====== DATA TO EXAMINE ======

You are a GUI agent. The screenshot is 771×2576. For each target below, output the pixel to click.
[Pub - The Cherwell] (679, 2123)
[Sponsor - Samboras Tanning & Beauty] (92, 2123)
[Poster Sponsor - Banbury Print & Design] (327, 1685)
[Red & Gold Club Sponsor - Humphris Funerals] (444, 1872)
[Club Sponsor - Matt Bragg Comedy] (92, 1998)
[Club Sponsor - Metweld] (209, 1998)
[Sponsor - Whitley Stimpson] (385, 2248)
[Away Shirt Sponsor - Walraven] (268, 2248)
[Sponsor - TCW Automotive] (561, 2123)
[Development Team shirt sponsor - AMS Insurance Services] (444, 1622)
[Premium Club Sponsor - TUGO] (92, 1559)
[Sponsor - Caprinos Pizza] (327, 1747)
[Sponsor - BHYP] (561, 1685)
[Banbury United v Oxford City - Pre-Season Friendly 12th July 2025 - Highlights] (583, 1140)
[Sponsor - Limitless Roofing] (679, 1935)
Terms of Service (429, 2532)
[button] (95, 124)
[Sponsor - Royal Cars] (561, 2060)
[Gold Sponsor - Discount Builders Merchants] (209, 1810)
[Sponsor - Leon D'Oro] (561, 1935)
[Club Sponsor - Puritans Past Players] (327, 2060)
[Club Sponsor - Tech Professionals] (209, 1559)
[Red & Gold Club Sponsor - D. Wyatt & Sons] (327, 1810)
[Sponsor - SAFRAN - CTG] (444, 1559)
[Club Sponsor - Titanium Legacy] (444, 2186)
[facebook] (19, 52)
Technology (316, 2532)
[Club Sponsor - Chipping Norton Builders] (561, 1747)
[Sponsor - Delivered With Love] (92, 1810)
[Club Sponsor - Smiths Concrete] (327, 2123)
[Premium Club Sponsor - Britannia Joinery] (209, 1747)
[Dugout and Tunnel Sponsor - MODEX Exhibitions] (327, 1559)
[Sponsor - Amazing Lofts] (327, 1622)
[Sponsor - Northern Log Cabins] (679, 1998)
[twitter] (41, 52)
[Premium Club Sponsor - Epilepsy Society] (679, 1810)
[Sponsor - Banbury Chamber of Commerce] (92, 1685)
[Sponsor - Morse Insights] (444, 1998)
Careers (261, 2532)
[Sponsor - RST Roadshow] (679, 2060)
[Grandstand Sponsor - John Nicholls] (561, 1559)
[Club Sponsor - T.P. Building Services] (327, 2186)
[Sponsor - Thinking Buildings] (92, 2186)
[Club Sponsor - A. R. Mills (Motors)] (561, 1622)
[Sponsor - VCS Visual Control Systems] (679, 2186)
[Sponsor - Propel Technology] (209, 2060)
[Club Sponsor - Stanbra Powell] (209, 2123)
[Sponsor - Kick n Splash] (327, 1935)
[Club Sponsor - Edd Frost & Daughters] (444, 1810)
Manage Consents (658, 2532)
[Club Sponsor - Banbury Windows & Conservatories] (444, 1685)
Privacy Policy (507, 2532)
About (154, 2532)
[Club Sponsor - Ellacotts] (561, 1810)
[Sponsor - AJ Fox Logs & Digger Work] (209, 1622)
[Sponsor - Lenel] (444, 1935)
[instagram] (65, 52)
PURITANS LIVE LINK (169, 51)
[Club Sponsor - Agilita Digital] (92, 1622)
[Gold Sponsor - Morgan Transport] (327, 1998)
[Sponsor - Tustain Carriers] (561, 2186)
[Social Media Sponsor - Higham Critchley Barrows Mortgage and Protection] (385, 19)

======

== ASSIGNMENT ==
Set down, exactly as they stand above, the lines starting with the line with "[Sponsor - Whitley Stimpson] (385, 2248)" and going on through the line with "[Gold Sponsor - Discount", and no others.

== OUTPUT FOR THIS EXERCISE ==
[Sponsor - Whitley Stimpson] (385, 2248)
[Away Shirt Sponsor - Walraven] (268, 2248)
[Sponsor - TCW Automotive] (561, 2123)
[Development Team shirt sponsor - AMS Insurance Services] (444, 1622)
[Premium Club Sponsor - TUGO] (92, 1559)
[Sponsor - Caprinos Pizza] (327, 1747)
[Sponsor - BHYP] (561, 1685)
[Banbury United v Oxford City - Pre-Season Friendly 12th July 2025 - Highlights] (583, 1140)
[Sponsor - Limitless Roofing] (679, 1935)
Terms of Service (429, 2532)
[button] (95, 124)
[Sponsor - Royal Cars] (561, 2060)
[Gold Sponsor - Discount Builders Merchants] (209, 1810)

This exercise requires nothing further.